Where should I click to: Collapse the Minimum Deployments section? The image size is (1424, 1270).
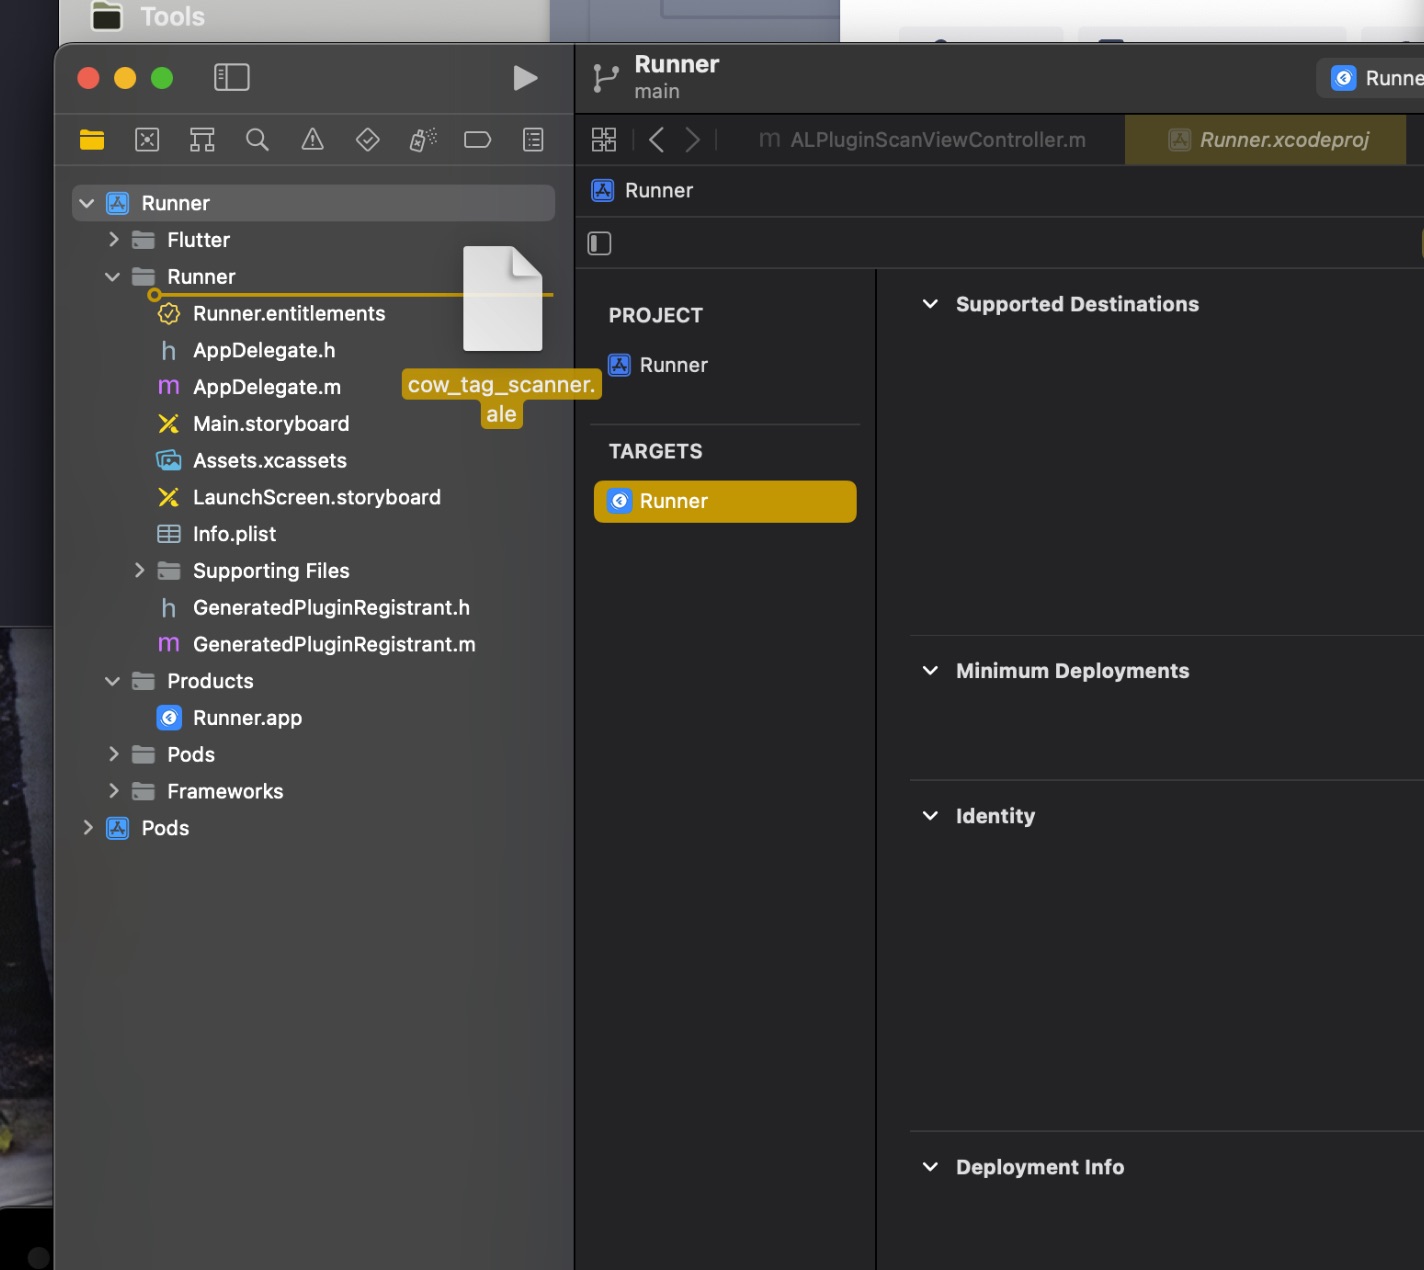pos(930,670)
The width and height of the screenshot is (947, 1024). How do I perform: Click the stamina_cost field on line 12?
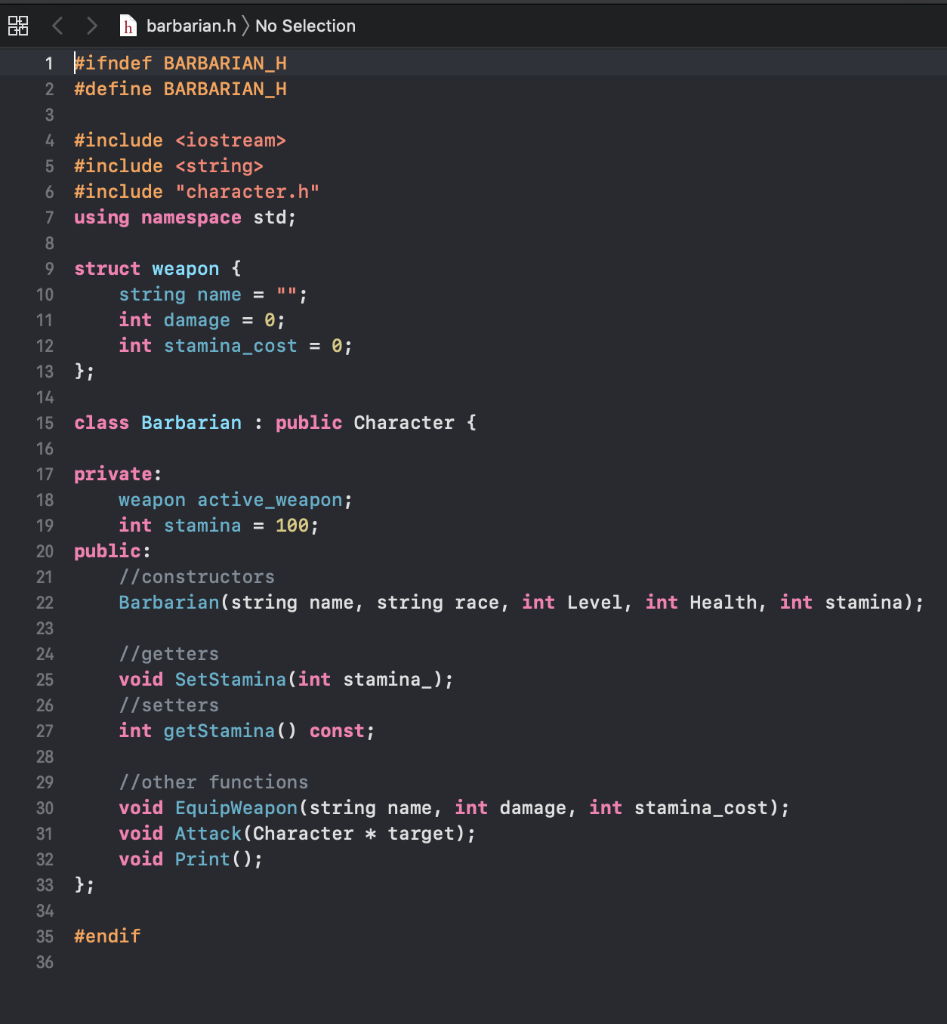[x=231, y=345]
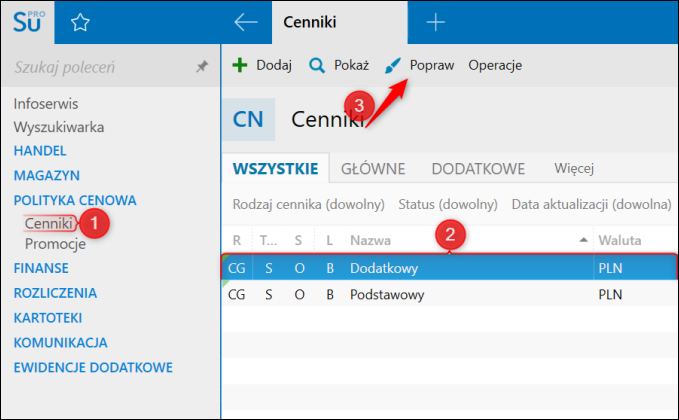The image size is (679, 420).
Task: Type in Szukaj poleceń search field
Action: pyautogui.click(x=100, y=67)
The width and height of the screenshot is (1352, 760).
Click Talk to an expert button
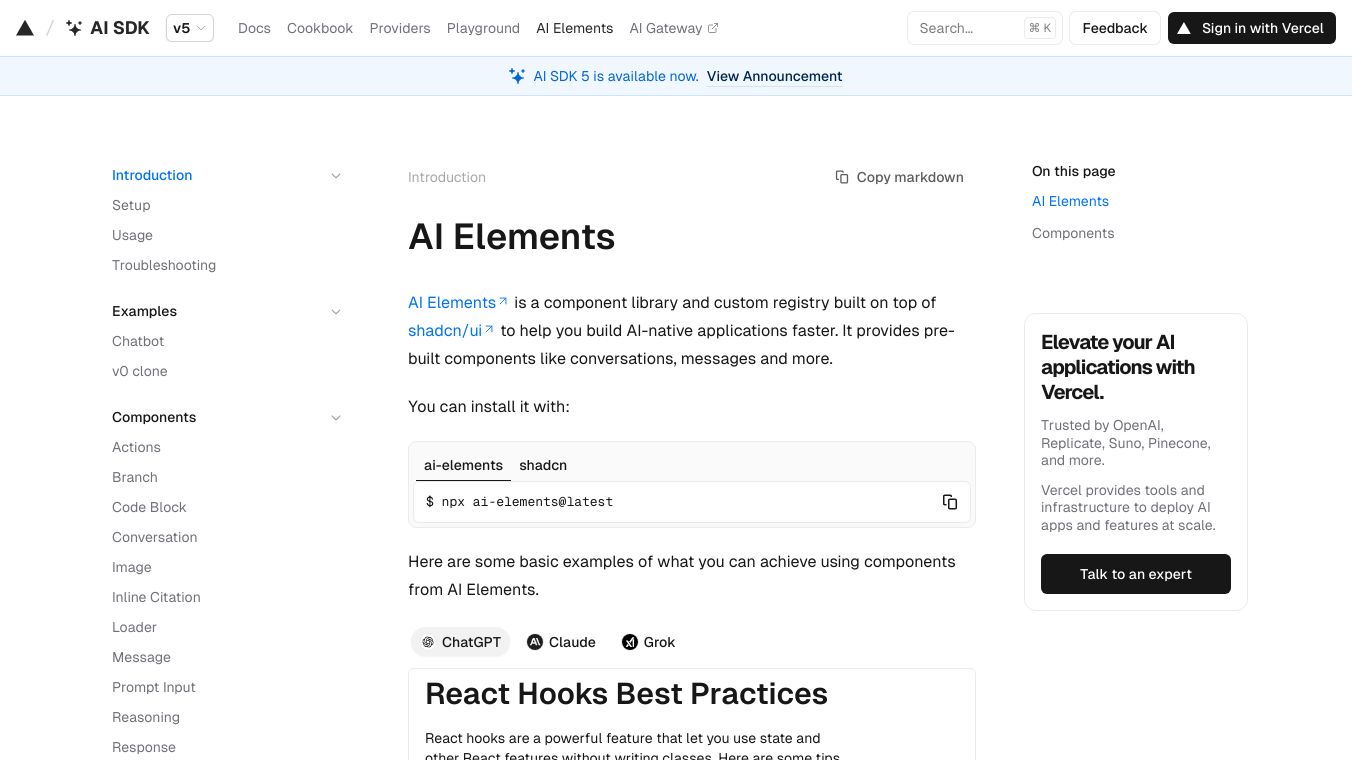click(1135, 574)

Your assignment
Once the pictures are set aside, write out each record exactly.

Solution to the problem
Where should I click to: Collapse the Minimum Deployments section? The image size is (1424, 1270).
pos(930,670)
The width and height of the screenshot is (947, 1024). How do I perform: Click the stamina_cost field on line 12?
[x=231, y=345]
The image size is (679, 420).
Task: Type in Szukaj poleceń search field
Action: pyautogui.click(x=100, y=67)
The width and height of the screenshot is (1352, 760).
Click Talk to an expert button
click(1135, 574)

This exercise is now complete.